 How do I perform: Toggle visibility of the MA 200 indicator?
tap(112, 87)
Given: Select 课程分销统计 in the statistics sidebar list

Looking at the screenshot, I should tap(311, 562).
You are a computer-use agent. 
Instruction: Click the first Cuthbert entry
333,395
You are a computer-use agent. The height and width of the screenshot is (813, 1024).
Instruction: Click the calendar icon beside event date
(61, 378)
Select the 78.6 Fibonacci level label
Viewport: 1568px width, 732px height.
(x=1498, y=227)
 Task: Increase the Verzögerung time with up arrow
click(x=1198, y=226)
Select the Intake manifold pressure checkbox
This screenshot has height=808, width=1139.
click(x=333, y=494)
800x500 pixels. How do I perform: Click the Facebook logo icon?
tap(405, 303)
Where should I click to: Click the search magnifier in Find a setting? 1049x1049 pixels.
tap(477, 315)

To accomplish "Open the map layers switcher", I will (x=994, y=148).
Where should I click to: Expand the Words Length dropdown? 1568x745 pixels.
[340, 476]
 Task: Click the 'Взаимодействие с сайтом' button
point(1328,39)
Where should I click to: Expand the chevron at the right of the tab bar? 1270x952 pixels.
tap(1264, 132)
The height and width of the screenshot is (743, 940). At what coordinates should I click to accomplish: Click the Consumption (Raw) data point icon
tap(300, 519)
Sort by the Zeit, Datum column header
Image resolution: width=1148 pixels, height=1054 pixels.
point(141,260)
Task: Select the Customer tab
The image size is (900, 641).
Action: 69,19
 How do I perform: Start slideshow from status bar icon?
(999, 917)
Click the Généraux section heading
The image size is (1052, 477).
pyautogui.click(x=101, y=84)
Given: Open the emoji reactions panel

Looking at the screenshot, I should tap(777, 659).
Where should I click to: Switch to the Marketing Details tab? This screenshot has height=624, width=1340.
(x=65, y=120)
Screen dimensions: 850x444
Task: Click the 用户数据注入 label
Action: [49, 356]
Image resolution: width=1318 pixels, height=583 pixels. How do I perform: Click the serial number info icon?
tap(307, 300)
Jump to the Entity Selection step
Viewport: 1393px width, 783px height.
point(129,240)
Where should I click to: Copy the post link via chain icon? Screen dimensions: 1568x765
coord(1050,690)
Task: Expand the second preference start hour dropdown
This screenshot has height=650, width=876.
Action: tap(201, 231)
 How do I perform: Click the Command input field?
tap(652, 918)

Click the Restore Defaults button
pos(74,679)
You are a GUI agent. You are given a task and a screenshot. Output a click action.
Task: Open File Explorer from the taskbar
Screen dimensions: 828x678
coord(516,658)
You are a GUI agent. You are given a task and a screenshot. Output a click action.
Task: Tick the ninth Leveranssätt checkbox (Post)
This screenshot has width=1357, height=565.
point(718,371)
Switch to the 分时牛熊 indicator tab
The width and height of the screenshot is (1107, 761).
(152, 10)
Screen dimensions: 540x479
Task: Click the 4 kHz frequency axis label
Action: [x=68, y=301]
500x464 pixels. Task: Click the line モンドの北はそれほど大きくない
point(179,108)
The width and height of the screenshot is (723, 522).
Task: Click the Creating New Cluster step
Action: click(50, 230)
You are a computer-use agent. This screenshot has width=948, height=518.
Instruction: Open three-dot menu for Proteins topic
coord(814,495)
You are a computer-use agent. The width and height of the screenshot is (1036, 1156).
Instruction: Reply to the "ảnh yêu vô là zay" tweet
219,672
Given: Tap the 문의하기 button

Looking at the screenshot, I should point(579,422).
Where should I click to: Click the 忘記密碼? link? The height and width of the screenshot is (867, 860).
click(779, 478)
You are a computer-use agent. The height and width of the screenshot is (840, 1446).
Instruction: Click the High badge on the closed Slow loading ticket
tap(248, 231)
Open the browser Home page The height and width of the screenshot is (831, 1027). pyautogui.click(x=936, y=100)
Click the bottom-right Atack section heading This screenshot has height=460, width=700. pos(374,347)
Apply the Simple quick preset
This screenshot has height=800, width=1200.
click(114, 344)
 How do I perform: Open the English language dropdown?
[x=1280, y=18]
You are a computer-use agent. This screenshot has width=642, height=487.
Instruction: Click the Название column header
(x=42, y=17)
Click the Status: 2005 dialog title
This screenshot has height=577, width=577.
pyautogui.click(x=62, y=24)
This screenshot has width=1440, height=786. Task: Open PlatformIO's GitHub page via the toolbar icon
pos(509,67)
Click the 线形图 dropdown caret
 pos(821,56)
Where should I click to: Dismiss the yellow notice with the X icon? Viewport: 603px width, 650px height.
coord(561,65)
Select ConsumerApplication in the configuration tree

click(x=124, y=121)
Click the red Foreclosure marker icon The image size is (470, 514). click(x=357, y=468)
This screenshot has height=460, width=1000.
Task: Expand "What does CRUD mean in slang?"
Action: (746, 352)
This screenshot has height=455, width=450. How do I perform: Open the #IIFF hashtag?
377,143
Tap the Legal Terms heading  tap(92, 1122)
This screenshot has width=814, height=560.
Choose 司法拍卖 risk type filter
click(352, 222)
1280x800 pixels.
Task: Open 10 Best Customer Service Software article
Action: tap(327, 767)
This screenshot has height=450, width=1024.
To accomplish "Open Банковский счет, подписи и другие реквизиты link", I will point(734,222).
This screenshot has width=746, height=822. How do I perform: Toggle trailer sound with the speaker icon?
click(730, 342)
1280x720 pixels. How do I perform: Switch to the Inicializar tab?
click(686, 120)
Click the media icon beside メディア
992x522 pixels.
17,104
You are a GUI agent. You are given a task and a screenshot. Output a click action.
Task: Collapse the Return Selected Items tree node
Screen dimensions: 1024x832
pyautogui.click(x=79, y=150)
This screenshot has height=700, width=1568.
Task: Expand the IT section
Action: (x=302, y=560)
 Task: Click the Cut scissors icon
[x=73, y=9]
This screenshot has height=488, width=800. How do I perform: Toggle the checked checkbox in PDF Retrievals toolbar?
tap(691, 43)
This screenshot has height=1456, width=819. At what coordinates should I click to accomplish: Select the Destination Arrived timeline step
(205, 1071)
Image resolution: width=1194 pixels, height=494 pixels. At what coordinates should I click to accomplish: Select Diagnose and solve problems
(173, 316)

**Your instructions**
Copy every record once more, exactly as given.

**Solved problem**
 How do I perform: Toggle visibility of the MA 200 indicator?
tap(112, 87)
Given: Select 课程分销统计 in the statistics sidebar list

Looking at the screenshot, I should tap(311, 562).
You are a computer-use agent. 
Instruction: Click the first Cuthbert entry
333,395
You are a computer-use agent. The height and width of the screenshot is (813, 1024).
Instruction: Click the calendar icon beside event date
(61, 378)
Select the 78.6 Fibonacci level label
Viewport: 1568px width, 732px height.
(x=1498, y=227)
 Task: Increase the Verzögerung time with up arrow
click(x=1198, y=226)
Select the Intake manifold pressure checkbox
This screenshot has height=808, width=1139.
click(x=333, y=494)
800x500 pixels. How do I perform: Click the Facebook logo icon?
tap(405, 303)
Where should I click to: Click the search magnifier in Find a setting? 1049x1049 pixels.
tap(477, 315)

To accomplish "Open the map layers switcher", I will (x=994, y=148).
Where should I click to: Expand the Words Length dropdown? 1568x745 pixels.
[340, 476]
 Task: Click the 'Взаимодействие с сайтом' button
point(1328,39)
Where should I click to: Expand the chevron at the right of the tab bar? 1270x952 pixels.
tap(1264, 132)
The height and width of the screenshot is (743, 940). At what coordinates should I click to accomplish: Click the Consumption (Raw) data point icon
tap(300, 519)
Sort by the Zeit, Datum column header
Image resolution: width=1148 pixels, height=1054 pixels.
point(141,260)
Task: Select the Customer tab
The image size is (900, 641).
Action: 69,19
 How do I perform: Start slideshow from status bar icon?
(999, 917)
Click the Généraux section heading
The image size is (1052, 477).
pyautogui.click(x=101, y=84)
Given: Open the emoji reactions panel

Looking at the screenshot, I should tap(777, 659).
Where should I click to: Switch to the Marketing Details tab? This screenshot has height=624, width=1340.
(x=65, y=120)
Screen dimensions: 850x444
Task: Click the 用户数据注入 label
Action: [49, 356]
Image resolution: width=1318 pixels, height=583 pixels. How do I perform: Click the serial number info icon?
tap(307, 300)
Jump to the Entity Selection step
Viewport: 1393px width, 783px height.
point(129,240)
Where should I click to: Copy the post link via chain icon? Screen dimensions: 1568x765
coord(1050,690)
Task: Expand the second preference start hour dropdown
This screenshot has height=650, width=876.
Action: tap(201, 231)
 How do I perform: Click the Command input field?
tap(652, 918)

Click the Restore Defaults button
pos(74,679)
You are a GUI agent. You are given a task and a screenshot. Output a click action.
Task: Open File Explorer from the taskbar
Screen dimensions: 828x678
coord(516,658)
You are a GUI agent. You are given a task and a screenshot. Output a click action.
Task: Tick the ninth Leveranssätt checkbox (Post)
This screenshot has width=1357, height=565.
point(718,371)
Switch to the 分时牛熊 indicator tab
The width and height of the screenshot is (1107, 761).
(152, 10)
Screen dimensions: 540x479
Task: Click the 4 kHz frequency axis label
Action: [x=68, y=301]
500x464 pixels. Task: Click the line モンドの北はそれほど大きくない
point(179,108)
The width and height of the screenshot is (723, 522).
Task: Click the Creating New Cluster step
Action: click(50, 230)
You are a computer-use agent. This screenshot has width=948, height=518.
Instruction: Open three-dot menu for Proteins topic
coord(814,495)
You are a computer-use agent. The width and height of the screenshot is (1036, 1156).
Instruction: Reply to the "ảnh yêu vô là zay" tweet
219,672
Given: Tap the 문의하기 button

Looking at the screenshot, I should point(579,422).
Where should I click to: Click the 忘記密碼? link? The height and width of the screenshot is (867, 860).
click(779, 478)
You are a computer-use agent. The height and width of the screenshot is (840, 1446).
Instruction: Click the High badge on the closed Slow loading ticket
tap(248, 231)
Open the browser Home page The height and width of the screenshot is (831, 1027). pyautogui.click(x=936, y=100)
Click the bottom-right Atack section heading This screenshot has height=460, width=700. pos(374,347)
Apply the Simple quick preset
This screenshot has height=800, width=1200.
click(114, 344)
 How do I perform: Open the English language dropdown?
[x=1280, y=18]
You are a computer-use agent. This screenshot has width=642, height=487.
Instruction: Click the Название column header
(x=42, y=17)
Click the Status: 2005 dialog title
This screenshot has height=577, width=577.
pyautogui.click(x=62, y=24)
This screenshot has width=1440, height=786. Task: Open PlatformIO's GitHub page via the toolbar icon
pos(509,67)
Click the 线形图 dropdown caret
 pos(821,56)
Where should I click to: Dismiss the yellow notice with the X icon? Viewport: 603px width, 650px height.
coord(561,65)
Select ConsumerApplication in the configuration tree

click(x=124, y=121)
Click the red Foreclosure marker icon The image size is (470, 514). click(x=357, y=468)
This screenshot has height=460, width=1000.
Task: Expand "What does CRUD mean in slang?"
Action: (746, 352)
This screenshot has height=455, width=450. How do I perform: Open the #IIFF hashtag?
377,143
Tap the Legal Terms heading  tap(92, 1122)
This screenshot has width=814, height=560.
Choose 司法拍卖 risk type filter
click(352, 222)
1280x800 pixels.
Task: Open 10 Best Customer Service Software article
Action: tap(327, 767)
This screenshot has height=450, width=1024.
To accomplish "Open Банковский счет, подписи и другие реквизиты link", I will point(734,222).
This screenshot has width=746, height=822. How do I perform: Toggle trailer sound with the speaker icon?
click(730, 342)
1280x720 pixels. How do I perform: Switch to the Inicializar tab?
click(686, 120)
Click the media icon beside メディア
992x522 pixels.
17,104
You are a GUI agent. You are given a task and a screenshot. Output a click action.
Task: Collapse the Return Selected Items tree node
Screen dimensions: 1024x832
pyautogui.click(x=79, y=150)
This screenshot has height=700, width=1568.
Task: Expand the IT section
Action: (x=302, y=560)
 Task: Click the Cut scissors icon
[x=73, y=9]
This screenshot has height=488, width=800. How do I perform: Toggle the checked checkbox in PDF Retrievals toolbar?
tap(691, 43)
This screenshot has height=1456, width=819. At what coordinates should I click to accomplish: Select the Destination Arrived timeline step
(205, 1071)
Image resolution: width=1194 pixels, height=494 pixels. At what coordinates should I click to accomplish: Select Diagnose and solve problems
(173, 316)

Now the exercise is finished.